### Task data
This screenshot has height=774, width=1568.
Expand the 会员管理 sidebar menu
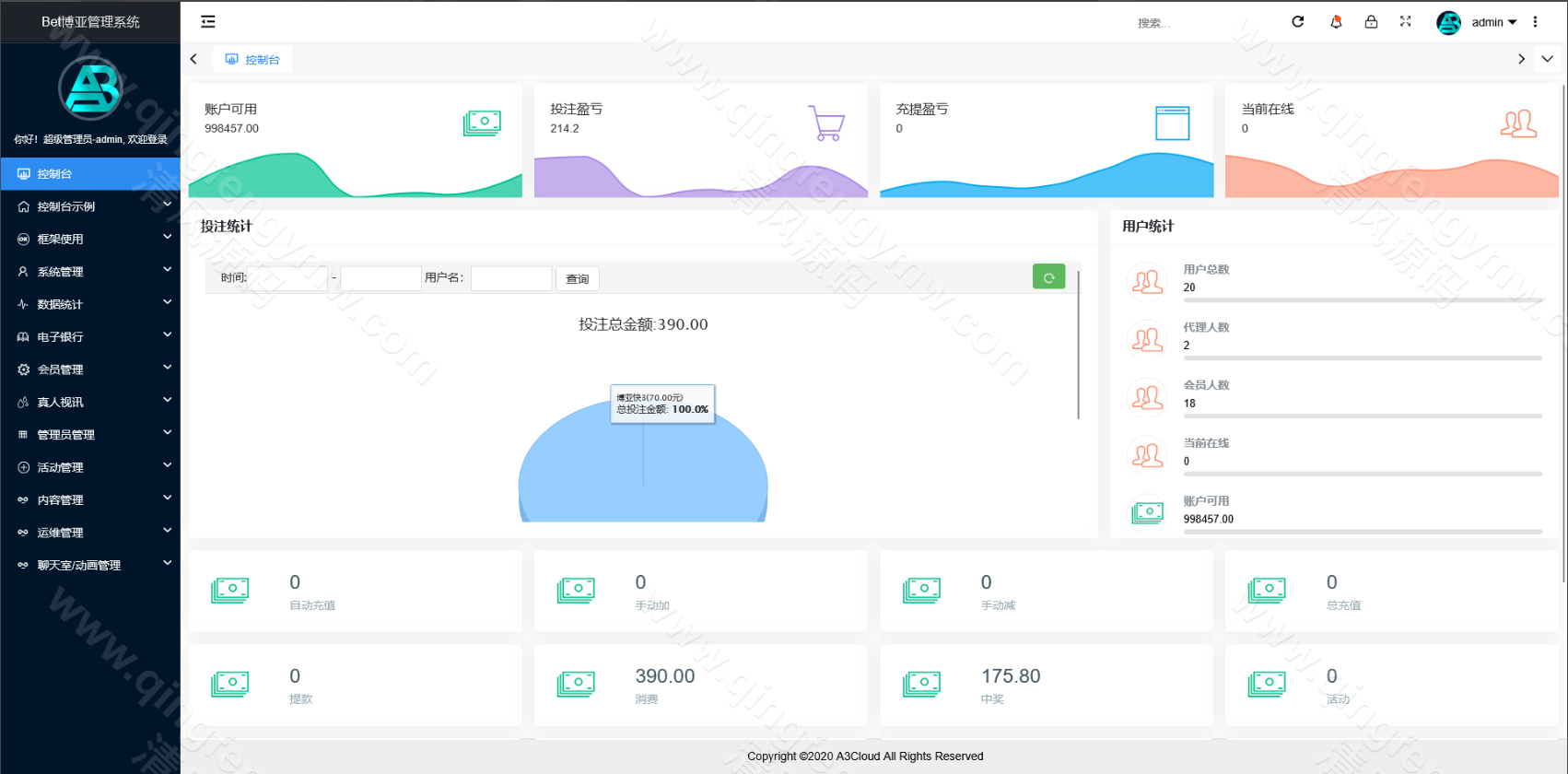point(90,369)
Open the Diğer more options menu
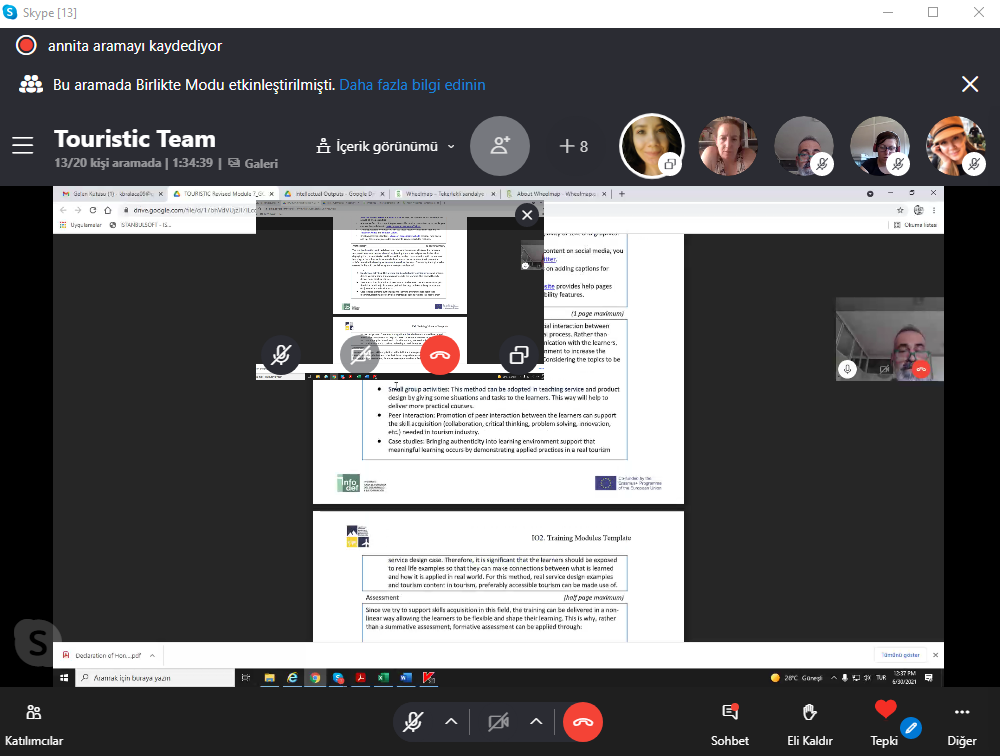1000x756 pixels. click(x=962, y=722)
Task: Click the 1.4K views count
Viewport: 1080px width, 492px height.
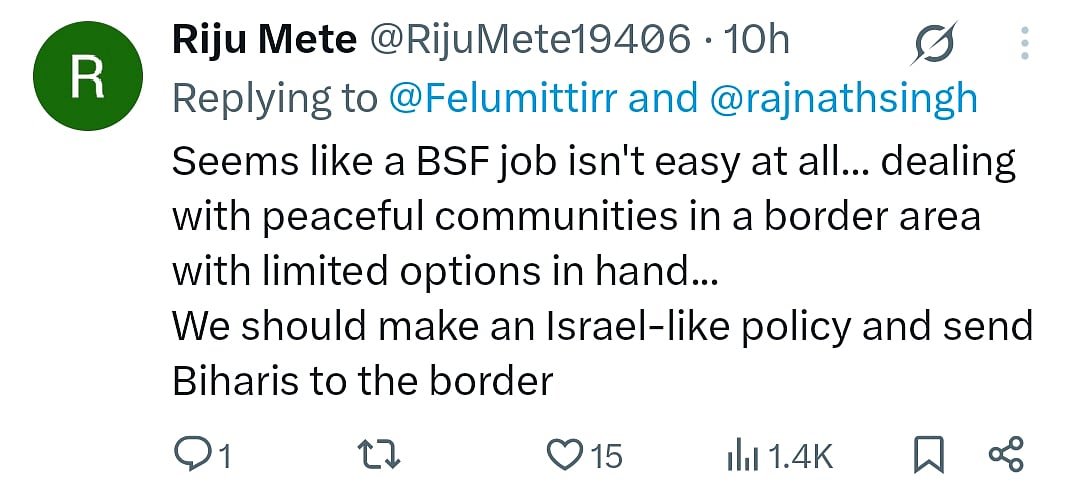Action: point(802,458)
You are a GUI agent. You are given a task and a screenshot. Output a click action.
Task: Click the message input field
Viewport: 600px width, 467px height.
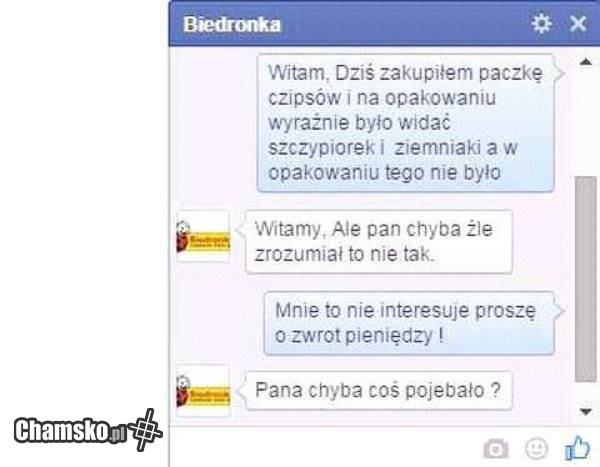click(325, 447)
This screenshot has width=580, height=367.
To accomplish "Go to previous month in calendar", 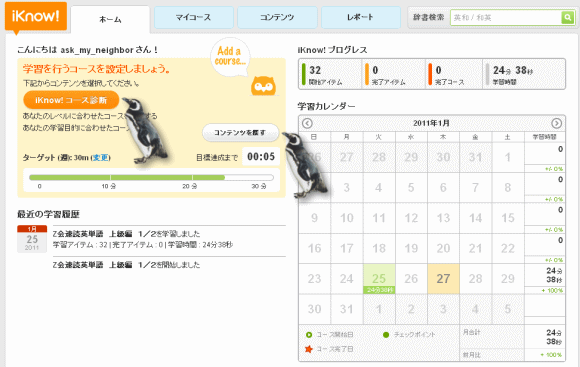I will point(307,123).
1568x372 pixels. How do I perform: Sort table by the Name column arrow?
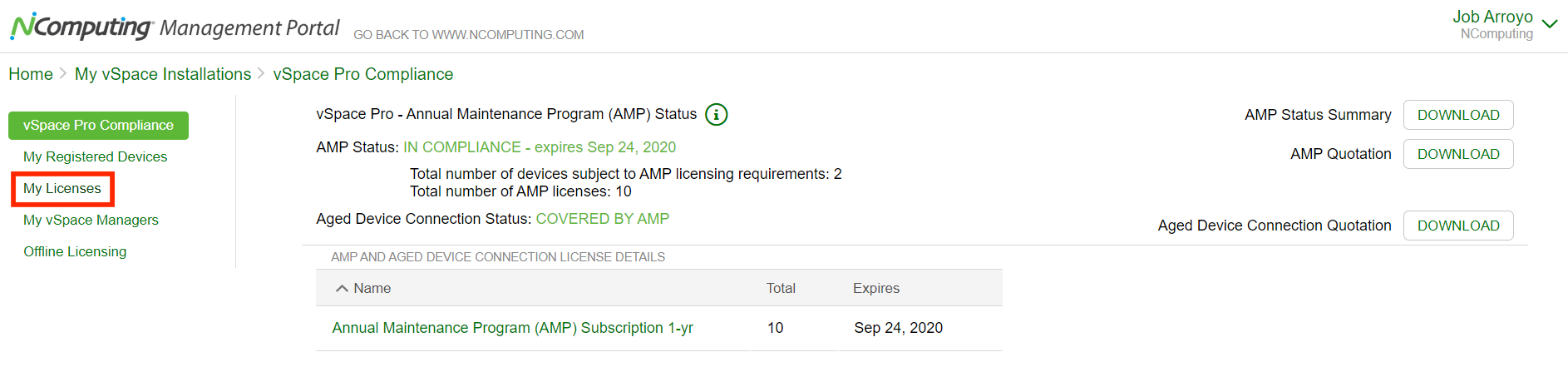342,288
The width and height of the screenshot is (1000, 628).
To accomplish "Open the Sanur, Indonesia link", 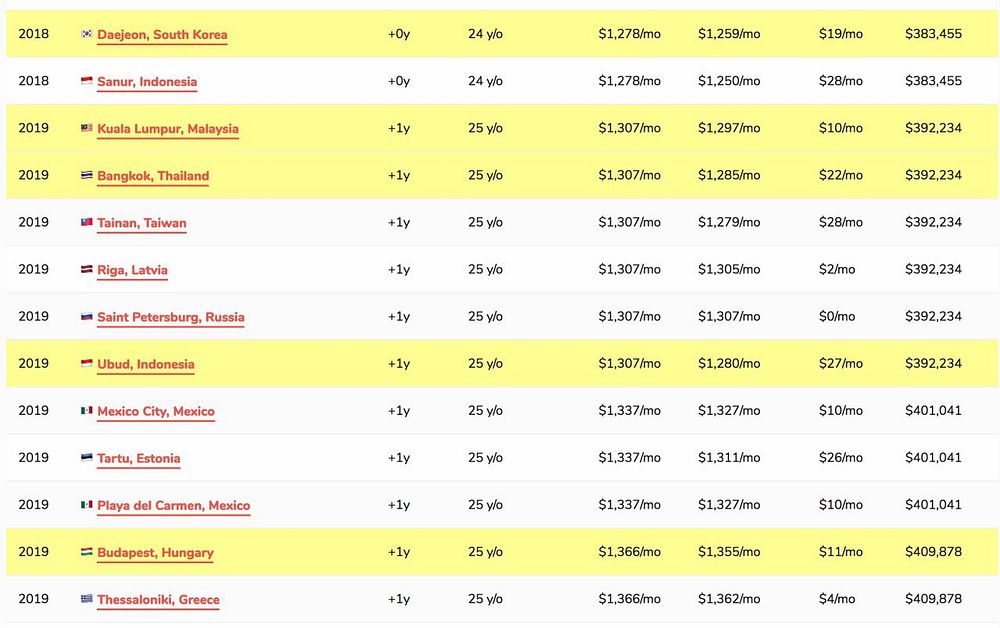I will pyautogui.click(x=147, y=81).
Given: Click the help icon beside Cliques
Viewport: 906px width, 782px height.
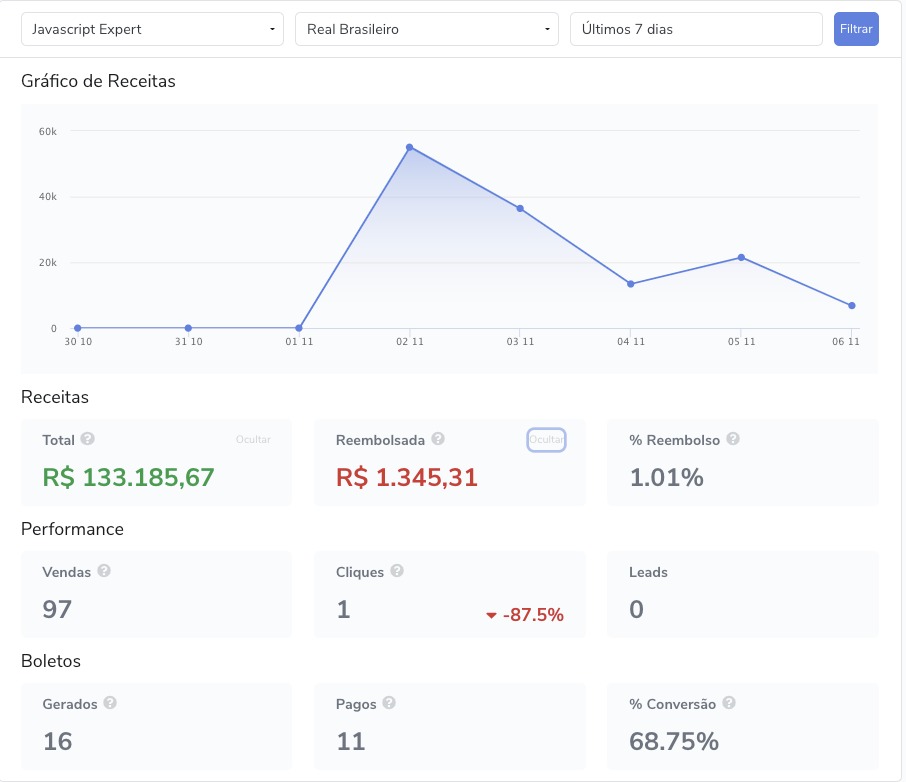Looking at the screenshot, I should pos(397,570).
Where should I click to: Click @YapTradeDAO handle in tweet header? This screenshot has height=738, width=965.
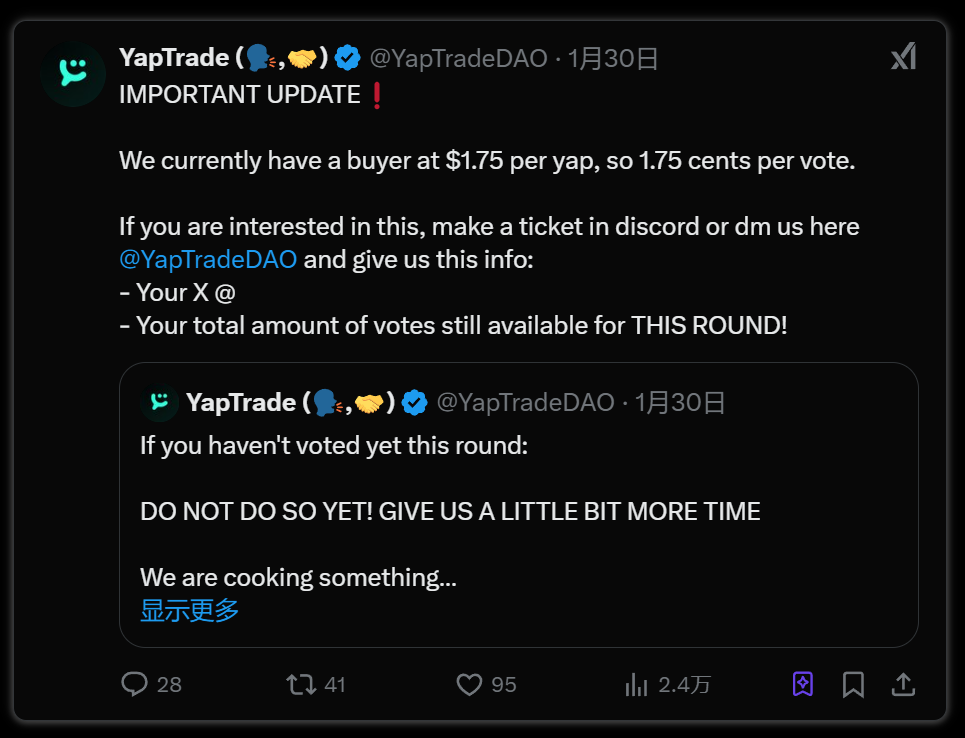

### Try it
Write only the number of lines in the records that include the word "This".

### Exercise answer
3